Multiple issues
wpBots Support – The best crawlers for WordPress › Forums › SCRAPER (after-sales) › General Issues › Multiple issues
- This topic has 1 reply, 2 voices, and was last updated 6 years ago by
Suman M..
-
AuthorPosts
-
October 11, 2019 at 6:02 pm #692
Karine Robert
ParticipantHi,
I tried scaping multiple websites, and tried on my localhost on 2 different computers and also tried on a server, and I don’t know if there is something I am doing wrong, but I can’t make it work, because I am getting different sort of issues.
1 – After fetching the website (in this case it was https://lepointdevente.com, the “Événements à venir” section), I set the item’s path (a post title) and I set the next page button link. It says I have 53 items but it should be 40.
Then I click on “Jump to content” and I get this message: “Please select serial item link or enter content link first! Go to Feed section, select pick tool for serial item on sidebar, select your feed post’s link.”. I already did this step, so I don’t know what else to do. I tried with the save and scrape buttons and also with “trigger once” then went back to the content tab, but it still doesn’t works. Sometimes I retry and I get “Please enter valid URL.” in the post content tab.
2 – I don’t know why, but I sometimes I get to have the content appear in the content tab, but then when I select the title, I get the text element from another element (like now I get the “Main menu” text).
3 – I don’t understand how to get all articles in the page when there is no link to the individual article, like on this website: https://suoniperilpopolo.org/fr/events or on this one http://leministere.ca/evenements-4/
I have tried on fresh WordPress installations, with only the scraping plugin installed and with the default WP theme. So it’s not a conflict with another extension or the theme. In the settings, it says that cURL is enabled. The PHP version installed is 7.2.
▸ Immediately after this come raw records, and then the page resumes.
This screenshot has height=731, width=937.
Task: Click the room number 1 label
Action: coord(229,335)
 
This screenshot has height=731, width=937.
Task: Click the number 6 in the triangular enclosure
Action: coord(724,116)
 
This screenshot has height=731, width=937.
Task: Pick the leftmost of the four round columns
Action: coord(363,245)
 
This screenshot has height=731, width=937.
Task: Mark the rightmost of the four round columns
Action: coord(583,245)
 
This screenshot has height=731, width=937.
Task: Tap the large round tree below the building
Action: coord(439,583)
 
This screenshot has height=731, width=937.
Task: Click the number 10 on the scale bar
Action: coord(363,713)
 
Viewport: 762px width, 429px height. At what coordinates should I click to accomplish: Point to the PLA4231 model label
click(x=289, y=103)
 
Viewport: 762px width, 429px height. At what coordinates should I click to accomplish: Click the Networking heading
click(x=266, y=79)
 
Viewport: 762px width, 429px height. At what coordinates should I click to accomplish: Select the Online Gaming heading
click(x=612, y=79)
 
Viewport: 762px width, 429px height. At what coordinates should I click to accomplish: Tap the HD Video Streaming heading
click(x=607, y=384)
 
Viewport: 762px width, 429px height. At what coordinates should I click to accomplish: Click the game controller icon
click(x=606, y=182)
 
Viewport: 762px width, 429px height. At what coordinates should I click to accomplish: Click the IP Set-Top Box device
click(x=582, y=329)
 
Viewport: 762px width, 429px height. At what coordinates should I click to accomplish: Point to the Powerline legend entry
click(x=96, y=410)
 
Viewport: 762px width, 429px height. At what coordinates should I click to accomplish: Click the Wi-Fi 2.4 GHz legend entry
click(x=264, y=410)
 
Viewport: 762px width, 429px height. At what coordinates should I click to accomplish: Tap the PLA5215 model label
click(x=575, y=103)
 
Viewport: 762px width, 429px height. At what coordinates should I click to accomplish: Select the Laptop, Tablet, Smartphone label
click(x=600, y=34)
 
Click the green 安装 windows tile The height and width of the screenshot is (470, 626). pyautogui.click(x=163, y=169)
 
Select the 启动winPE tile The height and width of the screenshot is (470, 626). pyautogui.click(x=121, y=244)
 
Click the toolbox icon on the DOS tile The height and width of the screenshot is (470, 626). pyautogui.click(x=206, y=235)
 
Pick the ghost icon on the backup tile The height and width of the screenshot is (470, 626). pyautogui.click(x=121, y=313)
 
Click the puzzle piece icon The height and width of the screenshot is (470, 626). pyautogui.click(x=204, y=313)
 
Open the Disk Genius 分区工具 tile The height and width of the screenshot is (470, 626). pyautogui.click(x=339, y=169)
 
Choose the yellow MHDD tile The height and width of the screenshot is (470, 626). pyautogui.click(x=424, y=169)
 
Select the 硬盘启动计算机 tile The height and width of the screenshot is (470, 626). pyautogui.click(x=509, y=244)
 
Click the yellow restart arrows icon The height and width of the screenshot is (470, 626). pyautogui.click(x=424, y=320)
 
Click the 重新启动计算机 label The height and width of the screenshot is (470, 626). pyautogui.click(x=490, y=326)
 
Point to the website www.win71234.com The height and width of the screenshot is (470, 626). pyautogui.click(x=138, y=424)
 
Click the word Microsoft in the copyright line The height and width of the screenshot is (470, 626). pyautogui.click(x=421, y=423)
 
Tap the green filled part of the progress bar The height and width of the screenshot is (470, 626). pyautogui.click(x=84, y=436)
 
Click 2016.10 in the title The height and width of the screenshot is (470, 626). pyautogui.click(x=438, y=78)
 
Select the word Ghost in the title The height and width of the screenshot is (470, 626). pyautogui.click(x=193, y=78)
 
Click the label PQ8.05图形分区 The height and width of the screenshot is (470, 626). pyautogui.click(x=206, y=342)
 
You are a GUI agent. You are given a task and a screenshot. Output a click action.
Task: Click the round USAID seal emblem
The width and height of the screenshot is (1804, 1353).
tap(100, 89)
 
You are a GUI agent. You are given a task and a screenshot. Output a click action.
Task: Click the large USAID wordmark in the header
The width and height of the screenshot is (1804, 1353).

Is there special server requirements to make your plugin work correctly?
Thanks!
October 13, 2019 at 3:16 pm #693Suman M.
KeymasterHi, thanks for contacting us. Please find my comments below.
1) It’s because other blocks/sections also use the same class name. In such case you’ll need to manually enter/update the XPath. Please enter the following XPath in “item’s path” field, and then you can click on “jump to content” button.
//div[contains(@id,"events-list")]//a[contains(@class,"feature-link")]2) It might be the same issue – same class name being used in multiple places. Can you please let us know where and when exactly you get this issue so that we can help you with it.
3) I didn’t exactly get you here. I checked https://suoniperilpopolo.org/fr/events and could scrape from it – https://www.screencast.com/t/O3vawB0iYX3s
Plugin requires that the PHP memory limit is at least 512MB and max execution time is at least 180 seconds.
-
AuthorPosts
You must be logged in and have valid license to reply to this topic.